§ Dataset excerpts:

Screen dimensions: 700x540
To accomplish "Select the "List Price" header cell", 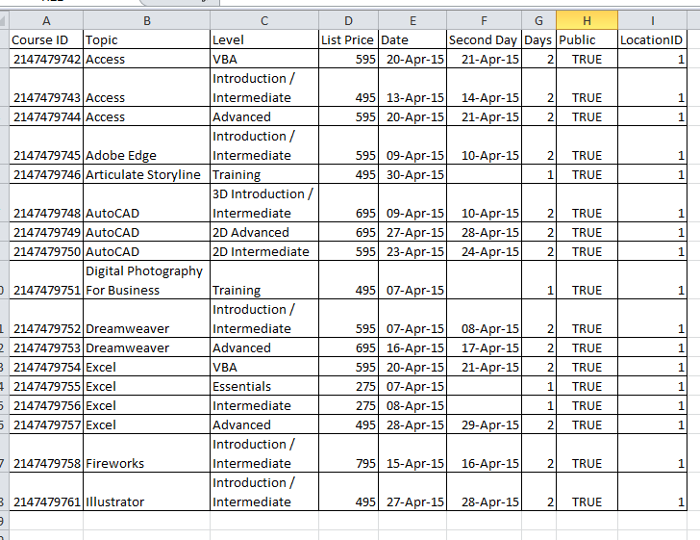I will 348,40.

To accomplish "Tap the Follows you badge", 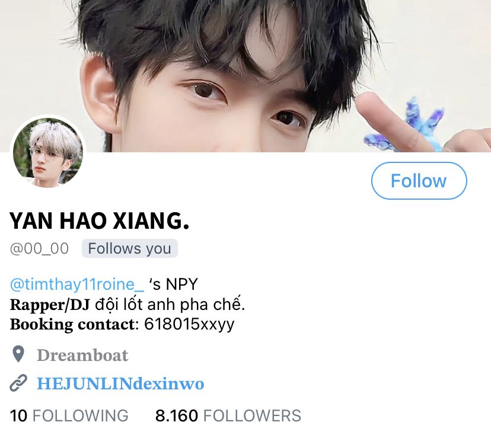I will (x=130, y=248).
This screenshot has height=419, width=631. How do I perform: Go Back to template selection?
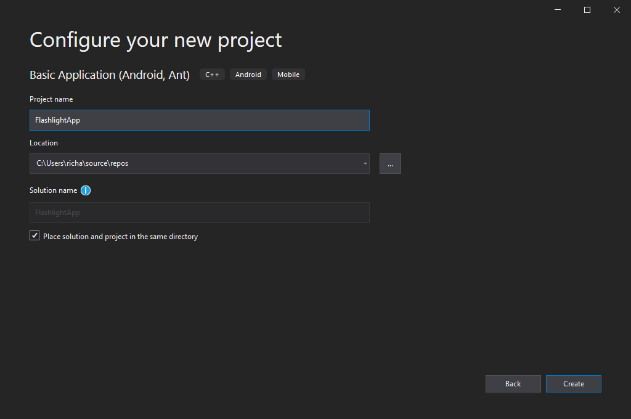pos(513,383)
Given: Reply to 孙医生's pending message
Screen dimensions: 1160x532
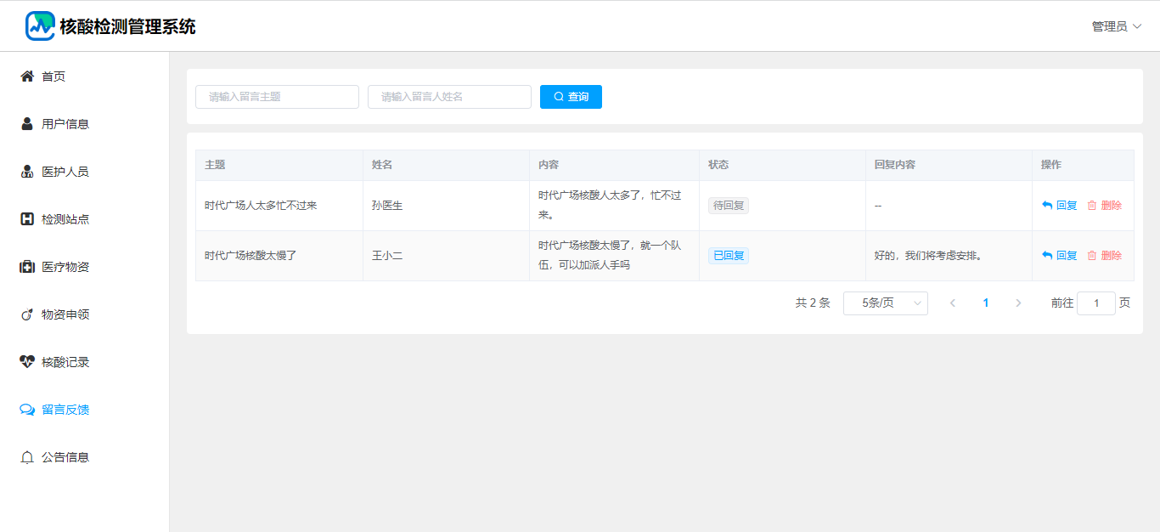Looking at the screenshot, I should [x=1060, y=206].
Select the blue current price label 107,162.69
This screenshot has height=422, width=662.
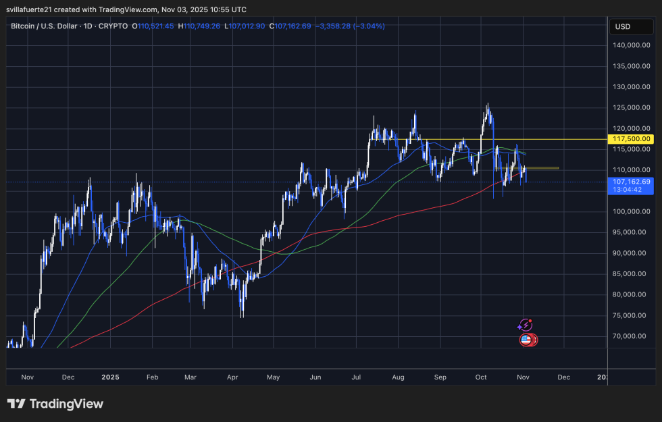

§ Challenge: Copy the records above word for word, from the line containing "Given: Reply to 孙医生's pending message" down through the last line of the records, and leave the pictures out.

§ The result:
Given: Reply to 孙医生's pending message
Screen dimensions: 1160x532
Looking at the screenshot, I should [x=1060, y=206].
Select the blue current price label 107,162.69
This screenshot has height=422, width=662.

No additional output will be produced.